June 5, 2017 (EIRNS)—EIR recently warned of a looming collapse of a corporate debt bubble in the United States, where corporate debt has shot up to double its size in just six years, has been used for "financial engineering" rather than capital investment, and is showing increasing signs of default.

The same threat exists in the United Kingdom, where a comparable corporate debt bubble is matched by a bubble of household debt which is not only of record size, but growing at a record rate. In both countries, economic growth, which might support the debt masses, is very slow.

The International Monetary Fund, in its Global Financial Stability Report, 2017, warned that a sharp interest rate rise in the United States would set off debt defaults of roughly 20% of all corporations, a tidal wave of debt collapse. But in the United Kingdom, according to a new report, just a one-quarter point rise in interest rates will set it off.
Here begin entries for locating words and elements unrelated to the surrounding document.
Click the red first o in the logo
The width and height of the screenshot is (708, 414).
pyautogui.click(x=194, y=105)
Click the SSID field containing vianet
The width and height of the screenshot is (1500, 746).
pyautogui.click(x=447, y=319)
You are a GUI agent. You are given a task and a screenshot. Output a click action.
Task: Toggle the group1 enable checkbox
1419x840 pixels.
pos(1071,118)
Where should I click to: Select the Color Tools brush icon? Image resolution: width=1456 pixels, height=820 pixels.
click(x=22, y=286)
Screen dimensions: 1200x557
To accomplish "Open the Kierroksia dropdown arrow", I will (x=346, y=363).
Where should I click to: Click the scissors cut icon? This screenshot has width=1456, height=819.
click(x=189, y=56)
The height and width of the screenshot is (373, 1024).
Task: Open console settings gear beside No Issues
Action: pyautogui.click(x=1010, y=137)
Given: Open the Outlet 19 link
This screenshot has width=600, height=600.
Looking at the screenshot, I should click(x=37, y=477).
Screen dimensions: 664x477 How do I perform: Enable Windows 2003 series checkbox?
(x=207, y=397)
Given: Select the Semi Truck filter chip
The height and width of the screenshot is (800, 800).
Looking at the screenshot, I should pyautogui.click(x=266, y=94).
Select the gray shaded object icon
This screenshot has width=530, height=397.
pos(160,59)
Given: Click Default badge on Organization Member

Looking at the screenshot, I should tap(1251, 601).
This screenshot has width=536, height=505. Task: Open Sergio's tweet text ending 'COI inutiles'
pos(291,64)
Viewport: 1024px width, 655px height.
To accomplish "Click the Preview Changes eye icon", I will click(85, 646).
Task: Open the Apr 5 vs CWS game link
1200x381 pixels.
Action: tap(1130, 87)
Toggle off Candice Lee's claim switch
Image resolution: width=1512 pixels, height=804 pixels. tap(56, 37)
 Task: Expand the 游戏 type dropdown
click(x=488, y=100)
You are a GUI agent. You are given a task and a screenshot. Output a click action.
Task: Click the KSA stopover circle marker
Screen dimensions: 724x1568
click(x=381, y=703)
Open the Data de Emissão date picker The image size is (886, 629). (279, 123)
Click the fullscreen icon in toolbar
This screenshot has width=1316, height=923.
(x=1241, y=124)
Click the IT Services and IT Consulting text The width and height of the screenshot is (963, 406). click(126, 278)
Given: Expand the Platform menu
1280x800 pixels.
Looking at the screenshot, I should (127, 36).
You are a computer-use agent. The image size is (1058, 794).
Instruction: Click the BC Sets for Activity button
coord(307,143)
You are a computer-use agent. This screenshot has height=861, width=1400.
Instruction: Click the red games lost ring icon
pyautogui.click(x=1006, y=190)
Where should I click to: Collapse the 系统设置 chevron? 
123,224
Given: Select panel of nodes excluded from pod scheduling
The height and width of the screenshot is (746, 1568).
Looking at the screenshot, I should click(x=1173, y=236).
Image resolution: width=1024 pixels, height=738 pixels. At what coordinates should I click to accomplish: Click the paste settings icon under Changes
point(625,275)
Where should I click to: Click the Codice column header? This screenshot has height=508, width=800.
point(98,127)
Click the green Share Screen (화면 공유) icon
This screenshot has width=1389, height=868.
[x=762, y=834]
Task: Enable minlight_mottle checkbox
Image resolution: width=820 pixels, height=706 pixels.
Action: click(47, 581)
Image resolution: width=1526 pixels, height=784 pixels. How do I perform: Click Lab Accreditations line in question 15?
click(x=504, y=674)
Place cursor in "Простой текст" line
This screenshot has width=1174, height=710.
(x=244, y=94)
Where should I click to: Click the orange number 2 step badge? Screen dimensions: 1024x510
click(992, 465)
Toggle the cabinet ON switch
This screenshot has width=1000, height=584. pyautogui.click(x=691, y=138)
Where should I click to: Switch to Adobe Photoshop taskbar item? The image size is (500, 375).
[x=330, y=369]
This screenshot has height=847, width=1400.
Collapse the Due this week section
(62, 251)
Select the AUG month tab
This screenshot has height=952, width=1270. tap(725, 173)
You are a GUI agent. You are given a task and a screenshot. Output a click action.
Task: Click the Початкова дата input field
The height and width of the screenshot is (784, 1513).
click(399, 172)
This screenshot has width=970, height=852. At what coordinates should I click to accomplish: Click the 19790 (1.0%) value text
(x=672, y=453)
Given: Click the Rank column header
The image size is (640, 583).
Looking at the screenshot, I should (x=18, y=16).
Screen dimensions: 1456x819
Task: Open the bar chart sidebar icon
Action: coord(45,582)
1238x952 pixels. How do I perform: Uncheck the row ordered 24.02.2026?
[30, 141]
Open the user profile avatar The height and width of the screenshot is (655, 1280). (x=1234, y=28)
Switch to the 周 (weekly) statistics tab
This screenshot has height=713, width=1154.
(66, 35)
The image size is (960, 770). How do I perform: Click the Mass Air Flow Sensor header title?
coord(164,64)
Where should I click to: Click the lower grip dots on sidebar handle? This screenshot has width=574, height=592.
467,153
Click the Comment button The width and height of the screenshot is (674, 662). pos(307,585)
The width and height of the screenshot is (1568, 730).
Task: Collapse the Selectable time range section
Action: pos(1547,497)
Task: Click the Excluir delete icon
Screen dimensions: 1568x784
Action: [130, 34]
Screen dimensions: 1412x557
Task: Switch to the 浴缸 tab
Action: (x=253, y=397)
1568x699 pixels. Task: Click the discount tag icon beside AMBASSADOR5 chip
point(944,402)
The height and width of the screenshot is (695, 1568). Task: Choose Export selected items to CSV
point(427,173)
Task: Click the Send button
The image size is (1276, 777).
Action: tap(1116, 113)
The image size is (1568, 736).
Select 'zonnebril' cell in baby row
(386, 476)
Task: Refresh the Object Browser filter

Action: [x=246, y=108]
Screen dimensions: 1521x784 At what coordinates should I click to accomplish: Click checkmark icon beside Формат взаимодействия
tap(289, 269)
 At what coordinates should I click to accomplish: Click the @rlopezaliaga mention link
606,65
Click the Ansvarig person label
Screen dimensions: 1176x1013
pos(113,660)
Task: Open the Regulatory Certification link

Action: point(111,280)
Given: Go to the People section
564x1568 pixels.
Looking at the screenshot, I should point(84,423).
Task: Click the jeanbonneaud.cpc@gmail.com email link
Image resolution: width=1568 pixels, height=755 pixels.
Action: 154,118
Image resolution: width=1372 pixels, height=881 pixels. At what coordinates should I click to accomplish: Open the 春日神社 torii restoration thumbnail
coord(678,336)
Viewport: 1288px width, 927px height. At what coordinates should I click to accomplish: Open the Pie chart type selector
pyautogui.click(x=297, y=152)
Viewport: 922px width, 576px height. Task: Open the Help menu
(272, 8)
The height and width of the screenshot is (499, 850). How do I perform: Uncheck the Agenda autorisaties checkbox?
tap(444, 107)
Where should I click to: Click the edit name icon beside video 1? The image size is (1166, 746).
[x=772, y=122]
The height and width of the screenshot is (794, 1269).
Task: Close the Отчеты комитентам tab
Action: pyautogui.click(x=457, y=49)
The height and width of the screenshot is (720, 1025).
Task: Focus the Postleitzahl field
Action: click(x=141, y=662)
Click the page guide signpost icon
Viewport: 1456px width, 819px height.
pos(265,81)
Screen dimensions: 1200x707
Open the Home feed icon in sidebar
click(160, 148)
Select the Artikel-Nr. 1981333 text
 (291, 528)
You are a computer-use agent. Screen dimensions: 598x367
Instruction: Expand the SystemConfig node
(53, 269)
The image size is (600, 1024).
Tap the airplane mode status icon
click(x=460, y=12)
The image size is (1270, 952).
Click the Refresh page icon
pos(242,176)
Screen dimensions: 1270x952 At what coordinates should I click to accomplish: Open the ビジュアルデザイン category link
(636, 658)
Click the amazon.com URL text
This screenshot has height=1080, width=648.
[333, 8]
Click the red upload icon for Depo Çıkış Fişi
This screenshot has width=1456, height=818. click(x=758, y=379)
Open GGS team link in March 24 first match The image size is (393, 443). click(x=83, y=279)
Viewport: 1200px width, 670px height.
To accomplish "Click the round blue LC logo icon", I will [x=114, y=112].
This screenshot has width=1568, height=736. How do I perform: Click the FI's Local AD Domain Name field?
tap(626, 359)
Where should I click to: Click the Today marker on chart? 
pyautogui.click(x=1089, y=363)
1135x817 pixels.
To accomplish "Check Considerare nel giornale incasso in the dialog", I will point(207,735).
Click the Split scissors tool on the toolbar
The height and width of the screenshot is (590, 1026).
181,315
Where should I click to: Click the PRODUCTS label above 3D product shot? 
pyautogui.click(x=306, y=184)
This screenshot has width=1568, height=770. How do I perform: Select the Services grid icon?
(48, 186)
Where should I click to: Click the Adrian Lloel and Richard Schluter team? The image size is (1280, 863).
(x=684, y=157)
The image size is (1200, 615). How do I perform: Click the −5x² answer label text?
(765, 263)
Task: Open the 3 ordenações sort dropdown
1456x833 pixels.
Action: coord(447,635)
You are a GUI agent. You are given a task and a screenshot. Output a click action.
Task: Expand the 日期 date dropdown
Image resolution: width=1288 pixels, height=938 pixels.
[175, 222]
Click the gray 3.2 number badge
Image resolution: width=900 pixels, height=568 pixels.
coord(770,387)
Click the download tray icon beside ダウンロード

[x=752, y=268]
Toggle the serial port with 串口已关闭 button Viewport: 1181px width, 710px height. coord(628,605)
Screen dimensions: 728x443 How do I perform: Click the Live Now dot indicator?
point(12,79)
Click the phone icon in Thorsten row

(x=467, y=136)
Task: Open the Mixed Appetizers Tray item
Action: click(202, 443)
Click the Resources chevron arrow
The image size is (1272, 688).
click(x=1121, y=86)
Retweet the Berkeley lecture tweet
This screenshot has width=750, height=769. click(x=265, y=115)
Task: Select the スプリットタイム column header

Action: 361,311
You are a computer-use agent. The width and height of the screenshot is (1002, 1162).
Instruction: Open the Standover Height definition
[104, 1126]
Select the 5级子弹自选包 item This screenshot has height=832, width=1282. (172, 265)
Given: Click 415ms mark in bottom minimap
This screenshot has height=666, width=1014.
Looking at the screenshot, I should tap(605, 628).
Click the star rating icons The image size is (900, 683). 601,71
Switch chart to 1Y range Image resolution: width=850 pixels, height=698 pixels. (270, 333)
The June 5 London Times covered a report by the Association of Business Recovery Professionals, or bankruptcy experts. The Association is known generally as "R3." It’s report found that just a one-quarter-percent rise would trigger defaults by as many as 80,000 businesses, one in every 25. And this was rising rapidly; last September, R3 had found that just one in 100 companies would be knocked out by a quarter-point rate rise.

In addition, R3 found that 96,000 companies—about one in 20 across the U.K.—cannot repay their debt; "they are only able to paying interest on their borrowings."